(TEXTO MOSTRADO):
+---+

Espacio suficiente, página en blanco e inagotable capacidad de sufrimiento: parece como si el ruso, demasiado grande para enfundarse una armadura diseñada por las damas de Occitania, demasiado sentimental, apasionado y anhelante para ser canalizado por acequias parisienses, hallara al fin en el mundo de la técnica el molde capaz de contenerle, estilizarle y rehacerle. "Desde el día en que descubrí la electricidad dejé de interesarme por la naturaleza", dicen que dijo Maiakovski. Imaginemos (si podemos) lo que puede hacer con la electricidad (o peor, con la robótica) un pueblo forjado en la doma de una naturaleza tan sádica, inhóspita y desmesurada como aquélla, una naturaleza que precisamente dejó de interesarle al descubrir una enemiga todavía más terrtible y poderosa.

LA MUERTE DE EUROPA

Sólo el terror al vacío y a las tierras movedizas, esa nostalgia de patria de la que hablaba Dostoievski, impide al ruso cortar las últimas amarras que le ligan al pasado -me refiero a la doctrina marxistaleninista- y optar por la vía americana. Es decir, abismarse en la modernidad y sus secuelas, lanzarse a un viaje sin retorno.

En fin, quizá sea mejor que se contengan y sigan encendiendo velas a sus iconos. El águila es bicéfala y necesita, para no perder de vista este planeta, un contrapeso burocrático: si Gorbachov cortara las amarras, un nuevo Roosevelt subiría al poder en Norteamérica e inauguraría una era de planes quinquenales.

En cuanto a Europa, me temo que poco tiene que hacer en este mundo de gigantes, pues ella pertenece a otra dimensión..., a no ser que acceda a que transformen sus reservas y museos en desiertos.

Podemos optar por América o por la URSS, por la libertad del pordiosero o la seguridad del funcionario, e incluso combinar las dos estrellas y construirnos un oasis de tibia luz anaranjada en medio del desierto: a la sombra de esas -p almas, defendidos de Octavio por los misiles de Antonio (o viceversa), oficiaremos, así Grecia, de conciencia ética y estética del mundo. Hagamos lo que hagamos, la suerte ya está echada; difícilmente nuestra Hélade logrará escapar a su destino: un destino verde o blanco (el blanco del invierno nuclear), layetano o numantino, en todo caso hindú.

+---+

(EJERCICIOS PROPUESTOS):
• A. En el texto mostrado, ¿de quién se dice que hablaba de esa nostalgia de patria?
• B. Devuelve del texto mostrado el fragmento que va desde "Podemos optar por" hasta "todo caso hindú.", sin cambiar nada.

+---+

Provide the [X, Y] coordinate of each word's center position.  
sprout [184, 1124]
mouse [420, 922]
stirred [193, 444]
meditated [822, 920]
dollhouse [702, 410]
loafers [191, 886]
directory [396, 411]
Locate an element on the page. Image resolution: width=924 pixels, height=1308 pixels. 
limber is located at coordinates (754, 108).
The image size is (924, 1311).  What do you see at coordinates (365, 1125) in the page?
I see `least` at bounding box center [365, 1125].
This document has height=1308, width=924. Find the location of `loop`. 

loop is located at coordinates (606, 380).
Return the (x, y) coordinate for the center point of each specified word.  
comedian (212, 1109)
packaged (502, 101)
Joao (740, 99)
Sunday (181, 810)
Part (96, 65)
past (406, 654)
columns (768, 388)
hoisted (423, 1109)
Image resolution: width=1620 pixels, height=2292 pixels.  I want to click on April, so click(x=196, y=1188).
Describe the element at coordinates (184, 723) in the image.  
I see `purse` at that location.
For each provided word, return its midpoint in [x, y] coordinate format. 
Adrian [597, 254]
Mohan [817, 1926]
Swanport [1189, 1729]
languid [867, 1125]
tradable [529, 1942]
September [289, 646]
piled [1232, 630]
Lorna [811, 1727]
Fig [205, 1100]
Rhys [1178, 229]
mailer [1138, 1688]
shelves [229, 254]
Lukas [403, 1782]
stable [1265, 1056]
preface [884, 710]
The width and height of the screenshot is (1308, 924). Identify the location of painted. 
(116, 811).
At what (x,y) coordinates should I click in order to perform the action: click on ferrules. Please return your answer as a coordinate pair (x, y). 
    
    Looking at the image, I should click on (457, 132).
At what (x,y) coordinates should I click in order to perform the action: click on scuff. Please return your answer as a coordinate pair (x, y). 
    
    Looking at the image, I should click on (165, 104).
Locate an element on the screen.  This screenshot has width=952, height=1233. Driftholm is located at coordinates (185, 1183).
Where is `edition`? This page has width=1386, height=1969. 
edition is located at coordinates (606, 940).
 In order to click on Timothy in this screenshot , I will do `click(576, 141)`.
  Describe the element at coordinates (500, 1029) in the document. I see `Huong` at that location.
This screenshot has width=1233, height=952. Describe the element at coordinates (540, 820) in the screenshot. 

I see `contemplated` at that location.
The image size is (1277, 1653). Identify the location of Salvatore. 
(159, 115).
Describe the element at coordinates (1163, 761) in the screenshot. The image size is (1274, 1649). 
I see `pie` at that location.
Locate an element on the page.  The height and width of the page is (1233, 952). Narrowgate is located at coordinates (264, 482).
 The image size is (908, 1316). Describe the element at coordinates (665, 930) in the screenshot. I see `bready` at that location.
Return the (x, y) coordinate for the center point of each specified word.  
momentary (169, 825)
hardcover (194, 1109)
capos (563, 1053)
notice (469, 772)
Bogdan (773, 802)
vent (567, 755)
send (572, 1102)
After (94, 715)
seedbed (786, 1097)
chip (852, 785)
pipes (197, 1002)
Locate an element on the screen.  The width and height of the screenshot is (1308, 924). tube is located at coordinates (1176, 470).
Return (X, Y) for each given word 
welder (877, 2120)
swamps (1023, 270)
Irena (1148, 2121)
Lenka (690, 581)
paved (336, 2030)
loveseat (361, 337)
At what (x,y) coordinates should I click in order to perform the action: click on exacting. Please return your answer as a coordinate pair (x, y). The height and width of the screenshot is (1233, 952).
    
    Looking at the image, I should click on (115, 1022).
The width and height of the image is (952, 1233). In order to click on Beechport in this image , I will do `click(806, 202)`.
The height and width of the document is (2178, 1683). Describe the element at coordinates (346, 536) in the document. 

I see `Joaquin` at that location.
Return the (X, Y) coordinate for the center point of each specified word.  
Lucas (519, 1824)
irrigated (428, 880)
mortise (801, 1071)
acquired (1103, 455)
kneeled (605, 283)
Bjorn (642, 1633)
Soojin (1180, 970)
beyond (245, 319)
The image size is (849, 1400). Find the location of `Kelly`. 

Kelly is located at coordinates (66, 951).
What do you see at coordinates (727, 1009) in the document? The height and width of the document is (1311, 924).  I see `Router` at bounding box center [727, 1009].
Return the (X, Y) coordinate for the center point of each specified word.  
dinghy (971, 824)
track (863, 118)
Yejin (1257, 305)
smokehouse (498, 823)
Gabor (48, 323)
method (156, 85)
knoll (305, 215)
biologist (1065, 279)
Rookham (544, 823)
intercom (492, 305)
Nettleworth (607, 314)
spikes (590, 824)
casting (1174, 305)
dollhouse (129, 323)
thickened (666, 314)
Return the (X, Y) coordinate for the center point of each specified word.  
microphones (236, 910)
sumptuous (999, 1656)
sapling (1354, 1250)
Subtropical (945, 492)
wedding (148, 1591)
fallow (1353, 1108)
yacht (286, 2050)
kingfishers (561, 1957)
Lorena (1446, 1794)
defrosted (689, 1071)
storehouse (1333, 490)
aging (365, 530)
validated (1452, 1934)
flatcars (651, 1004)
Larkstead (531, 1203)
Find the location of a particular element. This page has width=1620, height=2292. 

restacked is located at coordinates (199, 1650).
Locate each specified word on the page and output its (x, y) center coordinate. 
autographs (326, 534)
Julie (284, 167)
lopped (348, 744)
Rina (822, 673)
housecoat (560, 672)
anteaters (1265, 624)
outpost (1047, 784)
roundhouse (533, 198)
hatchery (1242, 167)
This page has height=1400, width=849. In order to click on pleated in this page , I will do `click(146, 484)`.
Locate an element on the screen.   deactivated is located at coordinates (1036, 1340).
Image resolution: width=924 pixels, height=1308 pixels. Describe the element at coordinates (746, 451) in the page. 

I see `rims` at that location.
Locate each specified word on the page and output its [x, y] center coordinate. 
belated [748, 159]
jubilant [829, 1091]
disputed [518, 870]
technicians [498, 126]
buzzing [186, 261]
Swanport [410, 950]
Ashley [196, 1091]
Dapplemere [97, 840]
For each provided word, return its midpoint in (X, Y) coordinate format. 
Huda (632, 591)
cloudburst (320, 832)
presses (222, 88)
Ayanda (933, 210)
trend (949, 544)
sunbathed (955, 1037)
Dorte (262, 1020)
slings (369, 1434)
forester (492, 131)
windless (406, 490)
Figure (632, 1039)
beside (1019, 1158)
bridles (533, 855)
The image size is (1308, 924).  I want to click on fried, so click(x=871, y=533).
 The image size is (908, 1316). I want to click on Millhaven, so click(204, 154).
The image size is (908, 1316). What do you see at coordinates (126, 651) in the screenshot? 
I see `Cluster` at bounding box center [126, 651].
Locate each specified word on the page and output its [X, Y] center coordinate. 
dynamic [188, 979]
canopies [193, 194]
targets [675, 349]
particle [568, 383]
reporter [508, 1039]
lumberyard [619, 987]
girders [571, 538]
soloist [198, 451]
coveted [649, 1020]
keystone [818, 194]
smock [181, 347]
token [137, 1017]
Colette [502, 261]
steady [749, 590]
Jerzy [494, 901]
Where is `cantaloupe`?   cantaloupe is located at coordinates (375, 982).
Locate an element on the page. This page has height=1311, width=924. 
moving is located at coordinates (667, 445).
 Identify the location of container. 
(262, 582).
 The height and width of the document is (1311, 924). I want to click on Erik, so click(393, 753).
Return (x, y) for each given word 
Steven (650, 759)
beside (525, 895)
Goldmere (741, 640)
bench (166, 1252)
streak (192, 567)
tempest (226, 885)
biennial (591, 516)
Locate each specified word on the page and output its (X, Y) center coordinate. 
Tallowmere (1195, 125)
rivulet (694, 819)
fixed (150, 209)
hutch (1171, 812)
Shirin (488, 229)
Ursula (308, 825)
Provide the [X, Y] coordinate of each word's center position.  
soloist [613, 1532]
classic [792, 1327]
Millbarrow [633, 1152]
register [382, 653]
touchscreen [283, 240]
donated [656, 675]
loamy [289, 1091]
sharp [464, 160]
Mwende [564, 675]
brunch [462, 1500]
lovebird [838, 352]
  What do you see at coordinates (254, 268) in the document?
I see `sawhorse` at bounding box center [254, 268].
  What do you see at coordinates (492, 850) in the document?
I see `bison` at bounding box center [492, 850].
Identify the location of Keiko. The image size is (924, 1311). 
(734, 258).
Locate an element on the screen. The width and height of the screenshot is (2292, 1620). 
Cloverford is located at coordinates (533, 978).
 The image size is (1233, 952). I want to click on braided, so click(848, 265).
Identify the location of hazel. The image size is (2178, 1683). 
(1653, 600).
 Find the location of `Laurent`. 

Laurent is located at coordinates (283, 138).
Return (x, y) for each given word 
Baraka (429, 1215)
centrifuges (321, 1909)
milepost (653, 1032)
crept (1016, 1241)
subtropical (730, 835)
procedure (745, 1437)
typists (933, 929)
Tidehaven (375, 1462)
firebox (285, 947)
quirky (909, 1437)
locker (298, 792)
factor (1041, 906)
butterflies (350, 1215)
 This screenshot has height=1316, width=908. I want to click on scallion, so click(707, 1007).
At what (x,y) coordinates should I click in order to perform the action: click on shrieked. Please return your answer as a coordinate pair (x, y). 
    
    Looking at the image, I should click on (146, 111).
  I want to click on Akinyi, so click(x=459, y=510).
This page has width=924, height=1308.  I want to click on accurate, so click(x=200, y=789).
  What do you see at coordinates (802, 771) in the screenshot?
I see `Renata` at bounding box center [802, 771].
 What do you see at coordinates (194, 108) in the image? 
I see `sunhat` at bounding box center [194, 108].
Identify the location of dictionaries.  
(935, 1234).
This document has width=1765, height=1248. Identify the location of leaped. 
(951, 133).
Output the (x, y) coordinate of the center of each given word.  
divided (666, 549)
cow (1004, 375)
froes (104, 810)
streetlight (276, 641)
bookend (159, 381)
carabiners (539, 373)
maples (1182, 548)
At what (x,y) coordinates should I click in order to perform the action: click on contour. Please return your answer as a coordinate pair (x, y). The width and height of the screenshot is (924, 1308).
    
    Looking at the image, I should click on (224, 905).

+---+

(EJERCICIOS RESUELTOS):
• A. De Dostoievski.

• B.
Podemos optar por América o por la URSS, por la libertad del pordiosero o la seguridad del funcionario, e incluso combinar las dos estrellas y construirnos un oasis de tibia luz anaranjada en medio del desierto: a la sombra de esas -p almas, defendidos de Octavio por los misiles de Antonio (o viceversa), oficiaremos, así Grecia, de conciencia ética y estética del mundo. Hagamos lo que hagamos, la suerte ya está echada; difícilmente nuestra Hélade logrará escapar a su destino: un destino verde o blanco (el blanco del invierno nuclear), layetano o numantino, en todo caso hindú.